_短い問題 1_.
出典本文によると、マリア・モンテッソーリはどこで生まれましたか。
_短い問題 2_.
次の(a)〜(c)が出典本文の内容と合っているかどうかを、それぞれ「はい」か「いいえ」で答え、判断の根拠となる本文の語句をそのまま引用してください。
(a) マリア・モンテッソーリはイタリア女性初の医者となった。
(b) モンテッソーリ教育では、子ども達のする活動を「遊び」と呼ぶ。
(c) マリア・モンテッソーリの顔はイタリアの5000リラ紙幣に印刷されている。
_短い問題 3_.
出典本文の「日本では近年注目されているよ」から「献したのかが良く分かります。」までを、一字一句違えずにすべて書き写してください。

《Special Report》モンテッソーリ教育法とは?
イタリア在住のボーダレスライター をしている、はるです。
こちらの記事では、私が日本とイタリアで教えていたモンテッソーリ教育法について書きたいと思います。
日本では近年注目されているようで、モンテッソーリ教育法について紹介している本や雑誌をよく見かけます。
なので、詳しくはよく分からないけれど、モンテッソーリという言葉は聞いた事がある!という人は多いのではないでしょうか?
モンテッソーリとは?
1、マリア・モンテッソーリ
1870年8月31日にイタリアのキアラヴァレという町で生まれ、イタリア女性初の医者となります。マリア・モンテッソーリは、医者として発達遅滞児達との関わりをきっかけに教育者の道へと進み、モンテッソーリ教育法を創り出しました。
イタリアの1000リラ紙幣には、マリア・モンテッソーリの顔が印刷されています。お札の顔になるなんて、その当時彼女がいかに子ども達の教育へ貢献したのかが良く分かります。
2、マリア・モンテッソーリの名言
“自由と規律はコインの裏表”
“子どもが上手くゆくと感じて取り組んでいるときは、決して手助けしないように”
“集中している子どもはとてつもなく幸せなのです”
“教師にとって最も偉大な成功の証は、子ども達があたかも教師がいないかの如くに仕事をしていること”(モンテッソーリ教育では、子ども達のする活動を”仕事”と言います)
3、モンテッソーリ教育の内容
モンテッソーリ教育の基本は子どもを観察することです。
モンテッソーリ教育の出発点も、子どもを観察することから始まりした。
マリア・モンテッソーリは子どもを観察することによって、子どもは自らを成長させようとする内面の力、敏感期、吸収精神という能力を持っていることを発見します。
例えば、誰も教えていないのに1歳前後で歩けるようになったり、周りの人の話している言葉を聞いてコミュニケーションが取れるようになったり、などです。
そして、その子どもの能力にあった適切な環境(室内の設定、発達段階にあった教具、子どものサイズにあった家具、モンテッソーリの考える大人からの働きかけ方など)を整えてあげることにより、子どもは自立していきます。

_提供資料_.
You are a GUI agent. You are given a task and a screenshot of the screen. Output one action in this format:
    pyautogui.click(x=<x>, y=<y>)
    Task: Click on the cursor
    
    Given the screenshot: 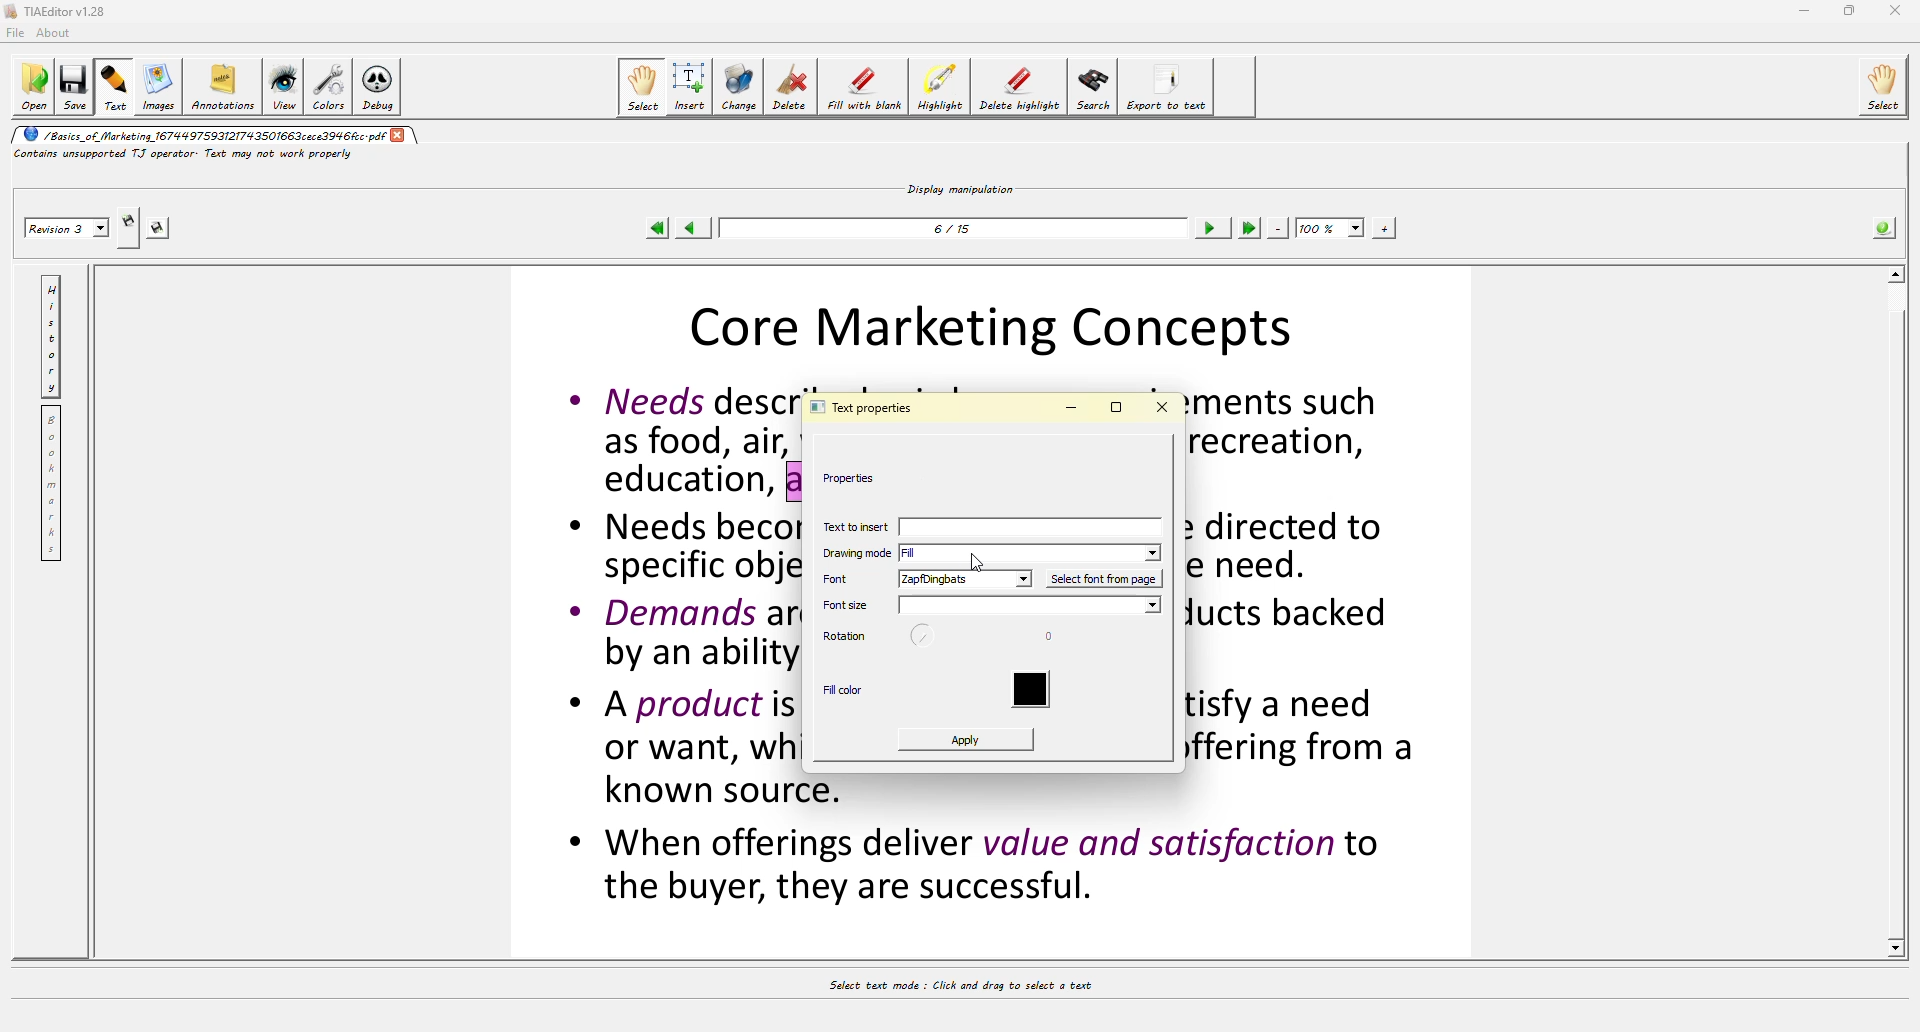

_解答例 1_.
イタリアのキアラヴァレという町です。

_解答例 2_.
(a) はい。「イタリア女性初の医者となります」
(b) いいえ。「子ども達のする活動を”仕事”と言います」
(c) いいえ。「イタリアの1000リラ紙幣には、マリア・モンテッソーリの顔が印刷されています」

_解答例 3_.
日本では近年注目されているようで、モンテッソーリ教育法について紹介している本や雑誌をよく見かけます。
なので、詳しくはよく分からないけれど、モンテッソーリという言葉は聞いた事がある!という人は多いのではないでしょうか?
モンテッソーリとは?
1、マリア・モンテッソーリ
1870年8月31日にイタリアのキアラヴァレという町で生まれ、イタリア女性初の医者となります。マリア・モンテッソーリは、医者として発達遅滞児達との関わりをきっかけに教育者の道へと進み、モンテッソーリ教育法を創り出しました。
イタリアの1000リラ紙幣には、マリア・モンテッソーリの顔が印刷されています。お札の顔になるなんて、その当時彼女がいかに子ども達の教育へ貢献したのかが良く分かります。